(Text section begins)

Applying the exacting standards of the true historian, Thompson decided that anything that was not written down within 40 years of Francis’ death – which occurred on Oct. 3, 1226, when he was about 45 – would not be grist for the biographical mill.
Ironically, when you sift the life from the legends, you’re often left with a better story, truth being stranger than fiction.
The Francis who emerges from Thompson’s work – fiercely devout, compassionate, courageous, impatient, exhibitonistic, charismatic, disorganized and ultimately mysterious and transcendent – is a far more intriguing guy than the sentimentalist of Hollywood mythologizing.
Says Thompson: “He is a man for modern times.”
Even Francis’ name is not necessarily what we think. His baptismal name may have been Giovanni di Bernardone, with the nickname Francesco, or “Frenchy,” reflecting his well-to-do family’s commercial links to France. Plus, Francis, who spoke French, liked a good French song. He liked a good time. Indeed, he was the type of guy our TMZ culture would readily recognize – the stylish man about town, that town being the terraced city of Assisi in central Italy.

(Text section ends)

Transcribe the passage about Francis, starting with "Ironically, when you" and going on through "of Hollywood mythologizing.".

(Information provided begins)

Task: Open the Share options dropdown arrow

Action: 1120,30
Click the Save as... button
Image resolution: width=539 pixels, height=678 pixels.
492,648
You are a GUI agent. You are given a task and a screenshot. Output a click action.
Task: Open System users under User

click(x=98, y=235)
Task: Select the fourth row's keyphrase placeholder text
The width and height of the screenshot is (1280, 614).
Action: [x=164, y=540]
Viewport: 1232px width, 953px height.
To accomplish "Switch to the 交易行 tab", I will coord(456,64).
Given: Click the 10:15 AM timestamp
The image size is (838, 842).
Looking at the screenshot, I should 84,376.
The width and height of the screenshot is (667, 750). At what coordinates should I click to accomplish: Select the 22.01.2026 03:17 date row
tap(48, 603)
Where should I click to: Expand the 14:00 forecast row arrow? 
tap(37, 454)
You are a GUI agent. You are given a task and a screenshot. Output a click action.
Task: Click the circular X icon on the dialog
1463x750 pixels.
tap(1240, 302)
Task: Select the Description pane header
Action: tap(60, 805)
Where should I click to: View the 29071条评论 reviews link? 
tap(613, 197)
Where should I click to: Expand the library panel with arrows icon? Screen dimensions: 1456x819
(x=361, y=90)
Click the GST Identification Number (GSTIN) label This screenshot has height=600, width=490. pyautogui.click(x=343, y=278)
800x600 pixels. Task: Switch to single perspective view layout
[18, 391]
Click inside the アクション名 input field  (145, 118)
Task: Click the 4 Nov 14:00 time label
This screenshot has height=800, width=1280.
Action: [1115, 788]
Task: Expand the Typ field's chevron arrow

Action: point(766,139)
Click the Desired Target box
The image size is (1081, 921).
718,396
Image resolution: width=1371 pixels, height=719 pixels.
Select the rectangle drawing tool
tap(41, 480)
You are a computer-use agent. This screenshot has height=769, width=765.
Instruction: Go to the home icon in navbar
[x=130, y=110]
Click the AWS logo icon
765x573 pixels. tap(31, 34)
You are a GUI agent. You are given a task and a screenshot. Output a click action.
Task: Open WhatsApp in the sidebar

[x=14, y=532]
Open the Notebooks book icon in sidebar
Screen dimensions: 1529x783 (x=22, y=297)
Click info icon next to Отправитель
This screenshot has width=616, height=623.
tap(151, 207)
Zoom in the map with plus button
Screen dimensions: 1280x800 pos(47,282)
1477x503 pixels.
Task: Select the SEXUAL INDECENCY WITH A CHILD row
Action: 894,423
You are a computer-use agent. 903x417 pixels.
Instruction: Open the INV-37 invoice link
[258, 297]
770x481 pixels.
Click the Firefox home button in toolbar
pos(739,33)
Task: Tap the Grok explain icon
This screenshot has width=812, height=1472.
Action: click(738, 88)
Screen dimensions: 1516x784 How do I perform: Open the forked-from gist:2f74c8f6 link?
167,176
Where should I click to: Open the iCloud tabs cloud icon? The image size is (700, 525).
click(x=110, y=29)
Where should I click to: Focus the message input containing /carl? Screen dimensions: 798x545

(Information provided ends)

* Task solution:
Ironically, when you sift the life from the legends, you’re often left with a better story, truth being stranger than fiction.
The Francis who emerges from Thompson’s work – fiercely devout, compassionate, courageous, impatient, exhibitonistic, charismatic, disorganized and ultimately mysterious and transcendent – is a far more intriguing guy than the sentimentalist of Hollywood mythologizing.